Tuesday, May 24, 2016

Memorial Day

There were just three graves in Oakwood Cemetery that my grandmother laid flowers on every Memorial Day – her husband and son in the small veterans’ section, and her mother’s unmarked grave on the other side of the cemetery. She picked flowers from her overgrown backyard – whatever was blooming; most often yellow snapdragons and tiger lilies – and wrapped them in damp newspaper. She gathered her grandchildren and started the two-mile walk to the burial ground before the heat of the day set in.

I have tried to remember the route we took because I know it wasn’t along main roads to the proper entrance of Oakwood. I remember walking along gravel and paved roads and dirt paths trampled by many feet through somewhat wooded areas, finally reaching the cemetery on the southeast side, what I would now call “from the back”.  Perhaps development has changed the route we took; perhaps my child’s mind remembers the nearby park as the woods. I am certain however that we did not enter the cemetery through the front gate. Sometimes the path was choked with undergrowth and Grandma cautioned us to follow in her steps, to watch out for mud … and snakes. Any noise sent us hurrying to Grandma's side and grabbing the apron whose pockets held the peppermints and chewing gum that she will give us after our work is done.
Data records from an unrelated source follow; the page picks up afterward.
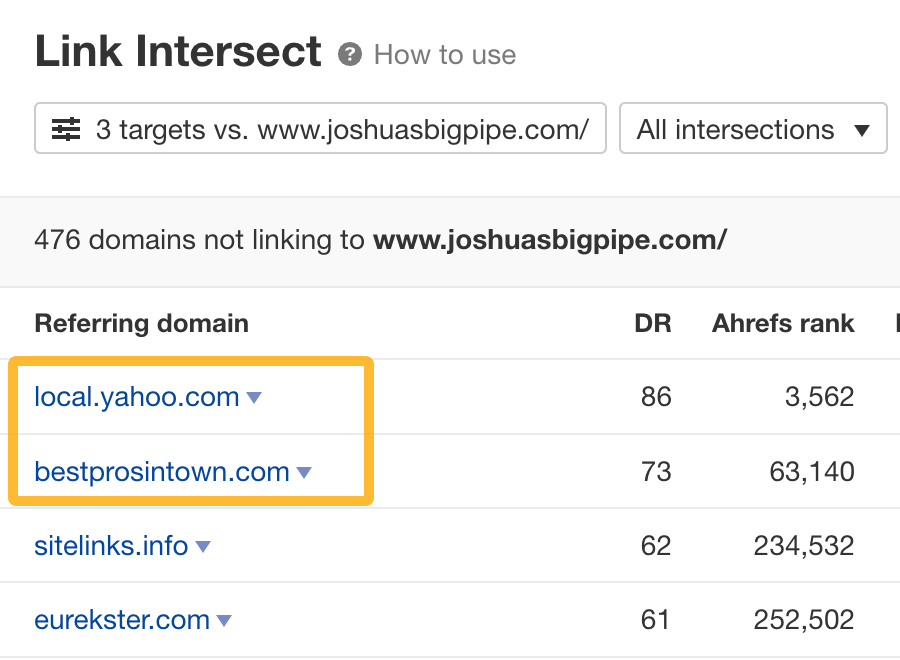The width and height of the screenshot is (900, 660).
Task: Open the All intersections dropdown
Action: pyautogui.click(x=753, y=128)
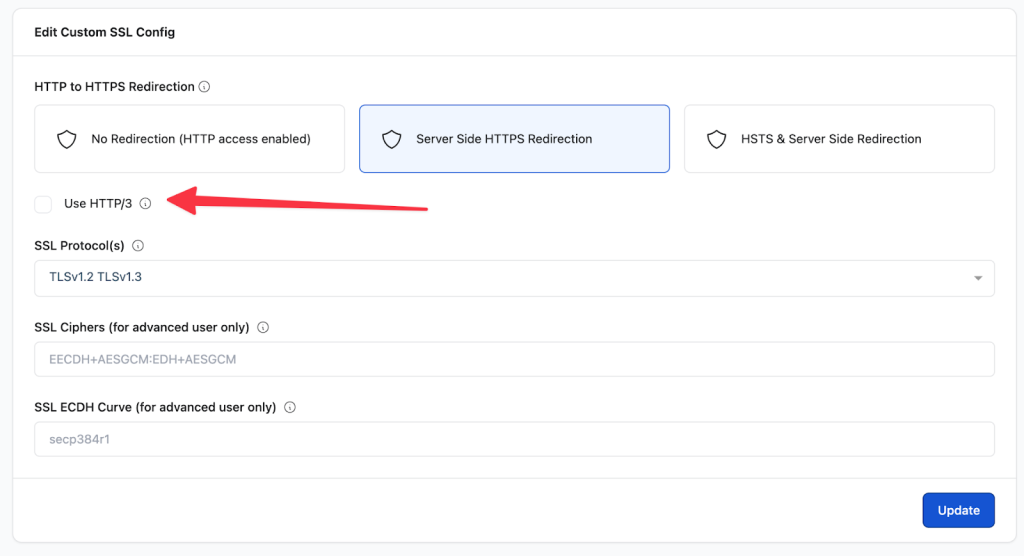Image resolution: width=1024 pixels, height=556 pixels.
Task: Enable the Use HTTP/3 checkbox
Action: tap(43, 204)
Our first stop is the unmarked grave of my great-grandmother Charity Brown.  Grandma places some flowers on the grass and tells us a story about her mother.  I learned that Charity came from Texas after slavery. She was short and dark and fat and had little bitty feet. Charity's mother's name was Nellie Washington and she died at the state hospital in Osawatomie. A death notice in the Parsons newspaper said she would be interred in Oakwood but hospital records identify her final resting place as the hospital burial grounds marked only by a number that can't be tracked because some other records were lost in a fire. Grandma said Charity Brown didn’t like white people because of the abuse and mistreatment she suffered most of her life by their hand. She loved her grandchildren and spoiled my father rotten.

We walk north a hundred yards or so to the veterans’ graves.  My grandfather Lonnie Coker died when my father was just a year old. We wipe dirt and remove debris from his WWI vet’s headstone before laying flowers there. Grandma doesn’t talk about him. She grabs our hands and moves us toward her eldest son. Cleaning another grave, laying more flowers. I remember Uncle Son though I was very young when he died. He was my father’s older half-brother, more than twenty years his senior. We get our candy now and suck the sweet peppermint discs as Grandma’s eyes pass between the graves of her men; they were gone too soon.

Others have arrived to honor their dead, calling greetings across the headstones as they make their offerings. Heads bent in prayer, tears sliding down a cheek.  You see markers for the lady who used to live across the street and her husband who used to cut hair. The Sunday school teacher, the preacher, the grocery store man. The dead are still neighbors in their silent town, segregated as they were in life from the white folks. We recognize a name and say, “I remember when …”. Saying the name, telling the story, binds us to them.

Grandma walked to the cemetery each May as long as she was able.  My family moved away, I grew up and I’m never in town for Memorial Day any more.  I  do go to Oakwood when I’m home but now I drive through the main gate off Main Street and drive to “our town”. In the back, by the creek that used to overflow during heavy rains and erode the soil around the headstones.  There may be years between visits but I know the way. I can show my nieces and nephews where our people are buried.  I can tell a story of those they’ve never met. They can tell a story of the ones they have. When we say their names we know who we are.


My mother Lois Robinson Coker is there now, not far from her father Charles Robinson. My father's brother Lonnie Jr., Uncle Red, rests next to Grandma and Charity Brown. My father will be there some day. There is no room for me because I didn’t buy a plot when I had the chance. Who will find me and say my name?